Besides, the publication on clinical application, “High-Coverage Quantitative Metabolomics of Human Urine: Effects of Freeze–Thaw Cycles on the Urine Metabolome and Biomarker Discovery” was also highlighted in the previous news section. This study involved two centres located in Hangzhou (China) with 80 healthy subjects and Edmonton (Canada) with 44 subjects, and the metabolome analysis was conducted with two independent cohorts of samples.

Services

Dr. Liang Li is scientific co-director and Node leader of TMIC. His team is focused on the application of the CIL LC-MS methods, metabolomics, lipidomics, microbiome, and plant metabolites. More details about these assays are below:

• Global (Untargeted) Metabolomics by Chemical Isotope Labeling LC-MS increases metabolome coverage and achieves accurate quantification for all detectable metabolites. The whole metabolome is analyzed by combining the analysis of four submetabolomes: amine/phenol, carboxyl, carbonyl and hydroxyl submetabolome. The combined results from four channels are able to cover 85% to 95% of the entire chemical space of the metabolome. (Zhao S. et al., Anal. Chem. 2019, 91, 12108−12115 https://doi.org/10.1021/acs.analchem.9b03431)

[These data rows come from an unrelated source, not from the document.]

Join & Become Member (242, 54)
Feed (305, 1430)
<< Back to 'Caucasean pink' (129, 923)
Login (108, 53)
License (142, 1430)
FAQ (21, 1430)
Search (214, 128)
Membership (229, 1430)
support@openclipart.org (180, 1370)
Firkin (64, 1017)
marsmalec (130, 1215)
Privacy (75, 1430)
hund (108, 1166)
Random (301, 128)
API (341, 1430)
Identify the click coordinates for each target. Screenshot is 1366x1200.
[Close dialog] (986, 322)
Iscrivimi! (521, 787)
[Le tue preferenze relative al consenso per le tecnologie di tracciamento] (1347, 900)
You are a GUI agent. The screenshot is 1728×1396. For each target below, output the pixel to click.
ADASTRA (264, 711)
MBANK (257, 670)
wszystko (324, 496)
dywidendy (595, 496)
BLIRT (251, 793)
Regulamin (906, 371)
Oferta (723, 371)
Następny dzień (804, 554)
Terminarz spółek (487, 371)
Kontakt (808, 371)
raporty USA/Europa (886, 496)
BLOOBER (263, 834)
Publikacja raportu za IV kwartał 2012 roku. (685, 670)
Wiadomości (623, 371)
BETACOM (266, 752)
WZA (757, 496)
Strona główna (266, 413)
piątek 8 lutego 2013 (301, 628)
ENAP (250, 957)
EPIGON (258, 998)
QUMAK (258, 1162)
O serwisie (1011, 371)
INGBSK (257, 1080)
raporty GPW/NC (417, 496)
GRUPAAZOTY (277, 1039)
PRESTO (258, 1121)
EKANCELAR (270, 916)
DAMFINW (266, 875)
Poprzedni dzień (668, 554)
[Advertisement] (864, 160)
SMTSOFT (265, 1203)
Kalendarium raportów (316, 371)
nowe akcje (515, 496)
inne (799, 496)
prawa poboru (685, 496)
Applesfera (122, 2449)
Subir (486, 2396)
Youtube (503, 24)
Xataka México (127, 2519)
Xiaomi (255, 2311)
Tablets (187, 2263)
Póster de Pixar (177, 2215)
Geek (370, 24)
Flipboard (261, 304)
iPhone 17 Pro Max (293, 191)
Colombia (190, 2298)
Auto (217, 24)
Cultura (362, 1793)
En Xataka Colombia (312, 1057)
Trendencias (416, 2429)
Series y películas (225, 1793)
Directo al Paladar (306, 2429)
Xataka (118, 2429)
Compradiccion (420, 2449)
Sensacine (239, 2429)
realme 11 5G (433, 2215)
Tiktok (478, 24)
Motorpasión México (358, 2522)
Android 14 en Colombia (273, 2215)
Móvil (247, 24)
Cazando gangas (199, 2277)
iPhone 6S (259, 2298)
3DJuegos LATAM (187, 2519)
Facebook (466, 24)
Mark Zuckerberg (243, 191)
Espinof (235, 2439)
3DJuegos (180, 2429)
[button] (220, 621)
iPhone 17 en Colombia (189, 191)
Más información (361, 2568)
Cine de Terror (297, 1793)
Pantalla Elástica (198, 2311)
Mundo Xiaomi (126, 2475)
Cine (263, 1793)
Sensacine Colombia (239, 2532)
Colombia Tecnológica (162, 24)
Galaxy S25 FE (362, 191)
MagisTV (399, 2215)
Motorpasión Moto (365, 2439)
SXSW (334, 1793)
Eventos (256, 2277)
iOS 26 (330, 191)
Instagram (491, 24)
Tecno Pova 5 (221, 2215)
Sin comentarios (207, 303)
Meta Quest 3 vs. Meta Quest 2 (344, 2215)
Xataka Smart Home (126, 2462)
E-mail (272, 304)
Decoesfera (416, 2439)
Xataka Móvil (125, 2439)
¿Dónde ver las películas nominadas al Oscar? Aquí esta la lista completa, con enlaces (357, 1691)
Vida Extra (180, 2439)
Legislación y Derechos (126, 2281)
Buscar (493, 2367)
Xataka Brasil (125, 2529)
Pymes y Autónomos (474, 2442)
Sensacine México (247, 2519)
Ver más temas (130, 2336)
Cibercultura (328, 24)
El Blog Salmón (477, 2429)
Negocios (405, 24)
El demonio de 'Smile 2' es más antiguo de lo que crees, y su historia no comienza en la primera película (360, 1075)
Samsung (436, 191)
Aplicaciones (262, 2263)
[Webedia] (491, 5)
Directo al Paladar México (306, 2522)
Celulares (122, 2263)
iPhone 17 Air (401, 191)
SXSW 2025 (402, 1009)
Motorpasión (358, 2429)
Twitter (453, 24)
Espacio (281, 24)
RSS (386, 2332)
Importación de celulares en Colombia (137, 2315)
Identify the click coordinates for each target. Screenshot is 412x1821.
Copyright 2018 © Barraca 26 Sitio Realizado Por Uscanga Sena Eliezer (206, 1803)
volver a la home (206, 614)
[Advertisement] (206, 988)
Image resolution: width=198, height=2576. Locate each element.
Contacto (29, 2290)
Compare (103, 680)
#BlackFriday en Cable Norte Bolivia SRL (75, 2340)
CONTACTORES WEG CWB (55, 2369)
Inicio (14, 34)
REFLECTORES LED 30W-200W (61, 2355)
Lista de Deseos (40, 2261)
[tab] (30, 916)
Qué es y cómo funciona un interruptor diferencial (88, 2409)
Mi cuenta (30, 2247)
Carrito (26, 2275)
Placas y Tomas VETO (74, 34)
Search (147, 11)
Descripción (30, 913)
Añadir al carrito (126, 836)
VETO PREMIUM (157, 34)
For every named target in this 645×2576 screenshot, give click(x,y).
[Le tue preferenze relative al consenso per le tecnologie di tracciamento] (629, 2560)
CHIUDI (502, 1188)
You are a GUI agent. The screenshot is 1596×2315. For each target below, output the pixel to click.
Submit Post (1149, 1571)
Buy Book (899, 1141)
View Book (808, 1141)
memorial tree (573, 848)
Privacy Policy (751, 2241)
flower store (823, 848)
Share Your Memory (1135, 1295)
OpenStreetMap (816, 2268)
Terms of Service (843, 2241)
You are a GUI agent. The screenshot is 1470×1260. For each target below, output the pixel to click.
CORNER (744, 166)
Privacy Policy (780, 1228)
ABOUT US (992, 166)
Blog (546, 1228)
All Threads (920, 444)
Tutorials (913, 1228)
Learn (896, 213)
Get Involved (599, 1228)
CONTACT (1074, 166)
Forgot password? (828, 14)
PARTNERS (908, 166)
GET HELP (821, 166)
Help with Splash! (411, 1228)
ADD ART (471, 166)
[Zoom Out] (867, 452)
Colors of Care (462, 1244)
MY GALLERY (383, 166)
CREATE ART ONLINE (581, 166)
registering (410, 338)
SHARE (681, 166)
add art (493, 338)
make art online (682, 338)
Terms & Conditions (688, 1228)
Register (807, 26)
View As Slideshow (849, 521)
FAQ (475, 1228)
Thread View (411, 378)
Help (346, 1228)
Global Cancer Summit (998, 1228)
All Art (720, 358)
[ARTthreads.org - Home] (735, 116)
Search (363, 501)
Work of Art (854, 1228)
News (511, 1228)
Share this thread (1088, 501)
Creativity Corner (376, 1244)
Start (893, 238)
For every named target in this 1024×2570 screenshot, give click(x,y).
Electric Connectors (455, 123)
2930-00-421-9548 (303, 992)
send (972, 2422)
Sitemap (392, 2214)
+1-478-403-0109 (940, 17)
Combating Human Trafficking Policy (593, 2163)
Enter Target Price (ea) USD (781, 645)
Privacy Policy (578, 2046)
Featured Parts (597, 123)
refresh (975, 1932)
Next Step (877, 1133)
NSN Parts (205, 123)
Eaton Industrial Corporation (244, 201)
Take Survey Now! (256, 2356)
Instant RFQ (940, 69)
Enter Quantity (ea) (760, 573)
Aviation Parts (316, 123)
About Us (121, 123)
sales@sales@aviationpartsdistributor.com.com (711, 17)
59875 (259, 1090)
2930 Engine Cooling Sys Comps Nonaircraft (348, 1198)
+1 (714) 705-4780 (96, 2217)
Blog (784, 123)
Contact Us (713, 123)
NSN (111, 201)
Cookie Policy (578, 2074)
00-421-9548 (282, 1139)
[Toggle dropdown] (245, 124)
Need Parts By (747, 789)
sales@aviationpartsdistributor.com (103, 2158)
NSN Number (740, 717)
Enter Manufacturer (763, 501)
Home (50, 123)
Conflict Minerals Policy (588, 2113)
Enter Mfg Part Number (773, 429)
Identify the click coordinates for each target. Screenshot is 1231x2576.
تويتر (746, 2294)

• Global (Untargeted) Lipidomics Profiling uses a cutting-edge method to analyze the lipidome in both positive and negative ionization. It typically detects, identifies and relatively quantifies more than 5,000 lipids for positive ionization and more than 2,000 lipids for negative ionization.

• Microbiome Metabolite Assay allows accurate relative quantification of 851 microbiome metabolites in comparative samples, including known microbiota-related and other microbiota-host-related endogenous metabolites

• Plant Metabolome Assay (PMA), one of the newest assays with accurate relative quantification of up to 8,275 plant metabolites in comparative samples, including plant hormones, secondary metabolites, primary metabolites and many other general pathway related metabolites.